Bressuire (; ; Poitevin: Beurseure) is a commune in the French department of Deux-Sèvres, region of  Nouvelle-Aquitaine. The town is situated on an eminence overlooking the Dolo, a tributary of the Argenton.

Notable buildings
Bressuire has two buildings of interest: the church of Notre-Dame, which, dating chiefly from the 12th and 15th centuries, has an imposing tower of the Renaissance period; and the castle, built by the lords of Beaumont, vassals of the viscount of Thouars. The latter is now in ruins, and a portion of the site is occupied by a modern château, but an inner and outer line of fortifications are still to be seen. The whole forms the finest assemblage of feudal ruins in Poitou.

The name
The name "Bressuire" comes from two elements, being Berg (hill) and Durum (fortress).   These two are linked in the name "Berzoriacum" recorded in 1029, and "Bercorium" from the start of the crusading era in 1095.   The name Bressuire thereby defines a fortress on a hill.

History
Bressuire dates back to Celtic times, and was at the meeting point of roads during the Gallo-Roman period.   The earliest surviving evidence of the town's existence, around the chapel of Saint Cyprien, dates back to the eleventh century.

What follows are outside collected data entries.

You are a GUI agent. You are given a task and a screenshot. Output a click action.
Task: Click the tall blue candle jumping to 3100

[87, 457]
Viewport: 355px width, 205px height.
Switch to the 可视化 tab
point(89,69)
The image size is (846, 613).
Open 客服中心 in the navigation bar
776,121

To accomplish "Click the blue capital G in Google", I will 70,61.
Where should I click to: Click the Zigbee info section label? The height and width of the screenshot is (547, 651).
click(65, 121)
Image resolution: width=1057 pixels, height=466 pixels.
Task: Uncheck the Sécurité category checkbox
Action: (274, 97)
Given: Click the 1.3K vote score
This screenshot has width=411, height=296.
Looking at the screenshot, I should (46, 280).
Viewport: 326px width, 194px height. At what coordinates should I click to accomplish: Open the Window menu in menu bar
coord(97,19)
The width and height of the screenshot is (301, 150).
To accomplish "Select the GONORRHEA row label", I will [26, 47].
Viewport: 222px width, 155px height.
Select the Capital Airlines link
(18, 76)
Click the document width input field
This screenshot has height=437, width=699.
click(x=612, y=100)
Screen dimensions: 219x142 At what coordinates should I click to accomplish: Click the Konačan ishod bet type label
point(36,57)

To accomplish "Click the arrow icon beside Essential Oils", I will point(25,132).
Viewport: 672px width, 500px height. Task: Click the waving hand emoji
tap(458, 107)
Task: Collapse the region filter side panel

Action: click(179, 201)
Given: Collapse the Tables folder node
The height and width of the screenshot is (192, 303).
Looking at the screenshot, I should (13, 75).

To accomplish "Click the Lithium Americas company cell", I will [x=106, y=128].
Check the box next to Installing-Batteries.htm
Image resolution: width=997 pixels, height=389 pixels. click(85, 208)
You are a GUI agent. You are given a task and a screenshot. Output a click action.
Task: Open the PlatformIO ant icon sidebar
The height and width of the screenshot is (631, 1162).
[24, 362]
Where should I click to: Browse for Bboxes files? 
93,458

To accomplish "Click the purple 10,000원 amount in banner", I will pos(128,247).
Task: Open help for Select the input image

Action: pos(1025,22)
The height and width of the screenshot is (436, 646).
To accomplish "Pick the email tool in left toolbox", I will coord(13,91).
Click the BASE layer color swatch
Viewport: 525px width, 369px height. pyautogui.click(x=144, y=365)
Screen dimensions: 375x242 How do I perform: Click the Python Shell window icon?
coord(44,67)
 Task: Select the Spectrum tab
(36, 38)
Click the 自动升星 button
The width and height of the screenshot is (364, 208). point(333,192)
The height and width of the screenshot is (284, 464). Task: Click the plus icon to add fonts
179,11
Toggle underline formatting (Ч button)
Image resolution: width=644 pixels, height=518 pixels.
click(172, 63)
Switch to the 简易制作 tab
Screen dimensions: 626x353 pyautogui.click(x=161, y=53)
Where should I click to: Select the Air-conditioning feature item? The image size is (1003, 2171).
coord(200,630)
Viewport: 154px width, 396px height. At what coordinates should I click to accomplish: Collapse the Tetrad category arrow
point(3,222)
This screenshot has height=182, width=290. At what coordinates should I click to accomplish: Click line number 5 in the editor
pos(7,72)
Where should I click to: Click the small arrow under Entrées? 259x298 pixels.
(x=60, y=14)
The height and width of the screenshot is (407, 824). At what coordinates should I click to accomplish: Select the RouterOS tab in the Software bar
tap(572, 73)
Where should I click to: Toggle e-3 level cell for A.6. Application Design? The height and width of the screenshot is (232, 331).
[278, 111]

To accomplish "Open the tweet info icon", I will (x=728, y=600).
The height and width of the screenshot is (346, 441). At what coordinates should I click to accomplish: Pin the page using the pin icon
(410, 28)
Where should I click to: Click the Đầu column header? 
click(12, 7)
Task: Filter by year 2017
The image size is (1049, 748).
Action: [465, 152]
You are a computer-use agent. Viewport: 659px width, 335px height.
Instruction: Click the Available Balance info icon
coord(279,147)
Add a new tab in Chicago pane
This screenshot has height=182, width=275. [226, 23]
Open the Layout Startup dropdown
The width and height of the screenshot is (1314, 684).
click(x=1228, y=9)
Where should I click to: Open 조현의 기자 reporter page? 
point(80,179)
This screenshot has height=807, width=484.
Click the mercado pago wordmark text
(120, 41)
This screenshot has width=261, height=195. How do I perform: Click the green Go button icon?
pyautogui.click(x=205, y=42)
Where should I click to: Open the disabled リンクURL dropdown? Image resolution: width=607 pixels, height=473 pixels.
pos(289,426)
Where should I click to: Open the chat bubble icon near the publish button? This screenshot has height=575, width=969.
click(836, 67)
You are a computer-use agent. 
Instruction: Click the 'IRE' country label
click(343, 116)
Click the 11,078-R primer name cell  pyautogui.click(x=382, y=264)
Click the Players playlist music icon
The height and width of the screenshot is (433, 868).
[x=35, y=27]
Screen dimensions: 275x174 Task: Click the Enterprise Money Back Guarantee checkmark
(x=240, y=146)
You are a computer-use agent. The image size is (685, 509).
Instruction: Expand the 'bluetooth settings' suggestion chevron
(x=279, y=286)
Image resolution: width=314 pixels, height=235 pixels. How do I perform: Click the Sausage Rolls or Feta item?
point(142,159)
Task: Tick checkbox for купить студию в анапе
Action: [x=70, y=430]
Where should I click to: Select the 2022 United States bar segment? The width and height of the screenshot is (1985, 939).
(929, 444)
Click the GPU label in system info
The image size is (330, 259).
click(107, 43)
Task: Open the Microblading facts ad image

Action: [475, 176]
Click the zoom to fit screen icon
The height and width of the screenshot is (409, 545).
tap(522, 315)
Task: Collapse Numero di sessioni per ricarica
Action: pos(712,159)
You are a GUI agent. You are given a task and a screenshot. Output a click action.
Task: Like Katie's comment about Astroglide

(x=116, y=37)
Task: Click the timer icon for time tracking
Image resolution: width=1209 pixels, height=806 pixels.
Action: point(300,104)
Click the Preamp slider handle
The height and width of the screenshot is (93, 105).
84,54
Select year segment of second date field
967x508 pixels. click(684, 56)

Medieval Bressuire ("Castrum Berzoriacum") belonged to the viscounts of Thouars and comprised, in the tenth century, the three parishes of Notre Dame (Our Lady), St John and St Nicholas.   The parish of St Nicholas, which has since disappeared, was located within the walls of the castle and belonged to the Abbey of Saint-Jouin-de-Marnes.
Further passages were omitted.